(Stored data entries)

- Opening Delimiter -

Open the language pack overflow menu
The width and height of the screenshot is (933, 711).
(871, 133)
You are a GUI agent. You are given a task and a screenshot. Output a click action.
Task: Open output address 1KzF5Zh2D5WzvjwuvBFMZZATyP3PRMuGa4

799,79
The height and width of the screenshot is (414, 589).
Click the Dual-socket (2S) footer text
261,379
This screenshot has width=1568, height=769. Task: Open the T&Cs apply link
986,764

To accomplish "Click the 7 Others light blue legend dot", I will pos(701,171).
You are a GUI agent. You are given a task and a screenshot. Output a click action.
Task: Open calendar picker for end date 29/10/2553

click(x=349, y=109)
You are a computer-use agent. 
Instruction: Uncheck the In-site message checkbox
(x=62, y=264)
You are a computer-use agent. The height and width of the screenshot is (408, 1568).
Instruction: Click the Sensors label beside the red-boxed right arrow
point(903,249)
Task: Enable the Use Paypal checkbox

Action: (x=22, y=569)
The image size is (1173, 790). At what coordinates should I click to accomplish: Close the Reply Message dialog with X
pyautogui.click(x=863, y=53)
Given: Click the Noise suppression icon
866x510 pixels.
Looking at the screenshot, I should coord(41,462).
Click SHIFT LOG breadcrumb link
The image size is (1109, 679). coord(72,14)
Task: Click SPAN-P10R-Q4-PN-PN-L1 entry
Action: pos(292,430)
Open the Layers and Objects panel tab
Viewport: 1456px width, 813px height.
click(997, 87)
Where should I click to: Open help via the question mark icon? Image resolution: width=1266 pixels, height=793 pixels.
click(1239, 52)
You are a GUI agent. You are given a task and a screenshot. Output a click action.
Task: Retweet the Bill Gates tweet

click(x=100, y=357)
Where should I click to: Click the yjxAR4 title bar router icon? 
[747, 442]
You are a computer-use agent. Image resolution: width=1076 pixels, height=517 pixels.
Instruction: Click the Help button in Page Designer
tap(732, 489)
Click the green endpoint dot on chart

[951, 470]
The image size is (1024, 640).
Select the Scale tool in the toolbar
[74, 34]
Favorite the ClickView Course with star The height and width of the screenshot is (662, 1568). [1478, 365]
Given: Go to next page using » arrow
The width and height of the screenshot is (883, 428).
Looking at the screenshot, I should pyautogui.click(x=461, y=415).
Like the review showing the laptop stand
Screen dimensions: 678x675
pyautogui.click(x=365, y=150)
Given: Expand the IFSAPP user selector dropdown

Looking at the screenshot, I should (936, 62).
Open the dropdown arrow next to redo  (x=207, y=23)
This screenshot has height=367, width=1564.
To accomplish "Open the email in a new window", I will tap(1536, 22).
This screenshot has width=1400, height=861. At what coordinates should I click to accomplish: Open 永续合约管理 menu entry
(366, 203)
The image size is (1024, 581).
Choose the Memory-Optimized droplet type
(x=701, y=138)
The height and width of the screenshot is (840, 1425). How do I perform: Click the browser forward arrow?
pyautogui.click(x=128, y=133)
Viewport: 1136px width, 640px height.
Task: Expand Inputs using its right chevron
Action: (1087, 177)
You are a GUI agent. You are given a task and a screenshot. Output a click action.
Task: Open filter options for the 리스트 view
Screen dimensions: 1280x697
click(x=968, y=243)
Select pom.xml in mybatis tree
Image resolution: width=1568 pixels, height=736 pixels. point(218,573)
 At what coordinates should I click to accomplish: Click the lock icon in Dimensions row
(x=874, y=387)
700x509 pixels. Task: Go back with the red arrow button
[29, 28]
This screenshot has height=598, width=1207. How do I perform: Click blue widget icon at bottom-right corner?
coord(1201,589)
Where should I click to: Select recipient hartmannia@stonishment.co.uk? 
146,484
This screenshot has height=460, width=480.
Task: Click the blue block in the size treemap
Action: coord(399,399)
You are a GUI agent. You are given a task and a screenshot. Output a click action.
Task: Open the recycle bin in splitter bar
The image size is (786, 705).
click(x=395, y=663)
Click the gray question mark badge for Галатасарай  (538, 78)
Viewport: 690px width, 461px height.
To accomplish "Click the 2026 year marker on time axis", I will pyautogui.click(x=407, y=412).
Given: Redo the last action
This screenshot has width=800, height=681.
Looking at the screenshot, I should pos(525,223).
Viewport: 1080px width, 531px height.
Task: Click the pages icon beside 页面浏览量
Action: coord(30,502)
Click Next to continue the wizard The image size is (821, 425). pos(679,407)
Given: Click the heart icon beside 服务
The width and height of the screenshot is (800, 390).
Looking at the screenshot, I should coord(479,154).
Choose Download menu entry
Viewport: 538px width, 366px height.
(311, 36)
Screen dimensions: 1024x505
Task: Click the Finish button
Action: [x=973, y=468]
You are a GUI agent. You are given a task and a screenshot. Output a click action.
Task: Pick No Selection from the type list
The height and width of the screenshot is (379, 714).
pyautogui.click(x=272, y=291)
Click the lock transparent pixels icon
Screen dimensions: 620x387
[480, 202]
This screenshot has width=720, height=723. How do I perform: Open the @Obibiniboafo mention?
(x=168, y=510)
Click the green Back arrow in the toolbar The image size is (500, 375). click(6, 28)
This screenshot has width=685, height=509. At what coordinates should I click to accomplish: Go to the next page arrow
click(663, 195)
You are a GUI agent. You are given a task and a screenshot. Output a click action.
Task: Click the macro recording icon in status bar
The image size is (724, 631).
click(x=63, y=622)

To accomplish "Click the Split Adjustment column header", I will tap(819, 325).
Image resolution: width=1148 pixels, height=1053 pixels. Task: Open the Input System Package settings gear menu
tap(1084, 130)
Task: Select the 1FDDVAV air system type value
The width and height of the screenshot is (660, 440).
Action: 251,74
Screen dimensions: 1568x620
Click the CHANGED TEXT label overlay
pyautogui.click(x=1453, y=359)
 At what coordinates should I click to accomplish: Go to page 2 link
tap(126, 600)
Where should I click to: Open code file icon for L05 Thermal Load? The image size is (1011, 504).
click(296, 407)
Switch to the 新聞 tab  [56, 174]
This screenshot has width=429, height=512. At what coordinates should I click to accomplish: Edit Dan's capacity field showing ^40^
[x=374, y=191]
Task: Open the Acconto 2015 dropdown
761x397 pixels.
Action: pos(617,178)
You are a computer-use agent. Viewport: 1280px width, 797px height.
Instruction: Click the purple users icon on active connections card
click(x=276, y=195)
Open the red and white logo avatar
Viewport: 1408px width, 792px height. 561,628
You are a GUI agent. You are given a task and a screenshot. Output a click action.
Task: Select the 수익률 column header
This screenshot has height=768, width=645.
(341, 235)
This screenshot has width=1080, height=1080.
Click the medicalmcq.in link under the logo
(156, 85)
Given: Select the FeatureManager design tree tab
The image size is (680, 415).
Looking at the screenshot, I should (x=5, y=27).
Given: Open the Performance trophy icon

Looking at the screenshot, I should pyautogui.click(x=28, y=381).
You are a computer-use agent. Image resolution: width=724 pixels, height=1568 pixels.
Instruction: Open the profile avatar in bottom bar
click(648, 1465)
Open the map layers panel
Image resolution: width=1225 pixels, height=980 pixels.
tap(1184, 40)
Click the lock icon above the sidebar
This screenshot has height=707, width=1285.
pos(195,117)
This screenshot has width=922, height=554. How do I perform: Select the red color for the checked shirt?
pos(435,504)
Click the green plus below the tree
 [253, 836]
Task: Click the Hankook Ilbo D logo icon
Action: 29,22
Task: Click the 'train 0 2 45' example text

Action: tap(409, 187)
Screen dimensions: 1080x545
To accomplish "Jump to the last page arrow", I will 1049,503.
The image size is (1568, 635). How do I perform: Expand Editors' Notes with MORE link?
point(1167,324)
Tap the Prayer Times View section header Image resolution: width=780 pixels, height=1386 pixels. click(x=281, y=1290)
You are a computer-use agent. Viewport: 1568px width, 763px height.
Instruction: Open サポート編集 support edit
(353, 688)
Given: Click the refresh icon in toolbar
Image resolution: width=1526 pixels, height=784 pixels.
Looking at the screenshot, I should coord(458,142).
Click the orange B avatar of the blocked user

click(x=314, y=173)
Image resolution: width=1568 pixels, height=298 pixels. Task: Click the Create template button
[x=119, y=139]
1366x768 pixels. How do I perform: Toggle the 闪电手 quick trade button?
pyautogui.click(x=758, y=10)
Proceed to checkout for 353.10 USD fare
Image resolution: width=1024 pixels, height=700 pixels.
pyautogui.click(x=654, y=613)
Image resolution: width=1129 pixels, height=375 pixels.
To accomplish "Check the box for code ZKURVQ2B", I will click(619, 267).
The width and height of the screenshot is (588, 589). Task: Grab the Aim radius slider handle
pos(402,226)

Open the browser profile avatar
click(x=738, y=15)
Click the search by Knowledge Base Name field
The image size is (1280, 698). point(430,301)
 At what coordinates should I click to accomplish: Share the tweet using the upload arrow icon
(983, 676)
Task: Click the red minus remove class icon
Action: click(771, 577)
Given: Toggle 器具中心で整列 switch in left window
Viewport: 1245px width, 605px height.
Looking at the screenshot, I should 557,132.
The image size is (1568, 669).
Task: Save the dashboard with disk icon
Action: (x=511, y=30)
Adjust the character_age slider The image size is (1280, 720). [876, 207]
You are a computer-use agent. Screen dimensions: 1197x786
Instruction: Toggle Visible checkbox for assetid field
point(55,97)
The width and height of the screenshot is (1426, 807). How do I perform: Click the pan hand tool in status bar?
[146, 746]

- Closing Delimiter -

Given the records above, return exactly the lines starting at the line containing "At what coordinates should I click to accomplish: Go to page" and ending at the line containing "Task: Open the Acconto 2015 dropdown", including both.

 At what coordinates should I click to accomplish: Go to page 2 link
tap(126, 600)
Where should I click to: Open code file icon for L05 Thermal Load? The image size is (1011, 504).
click(296, 407)
Switch to the 新聞 tab  [56, 174]
This screenshot has width=429, height=512. At what coordinates should I click to accomplish: Edit Dan's capacity field showing ^40^
[x=374, y=191]
Task: Open the Acconto 2015 dropdown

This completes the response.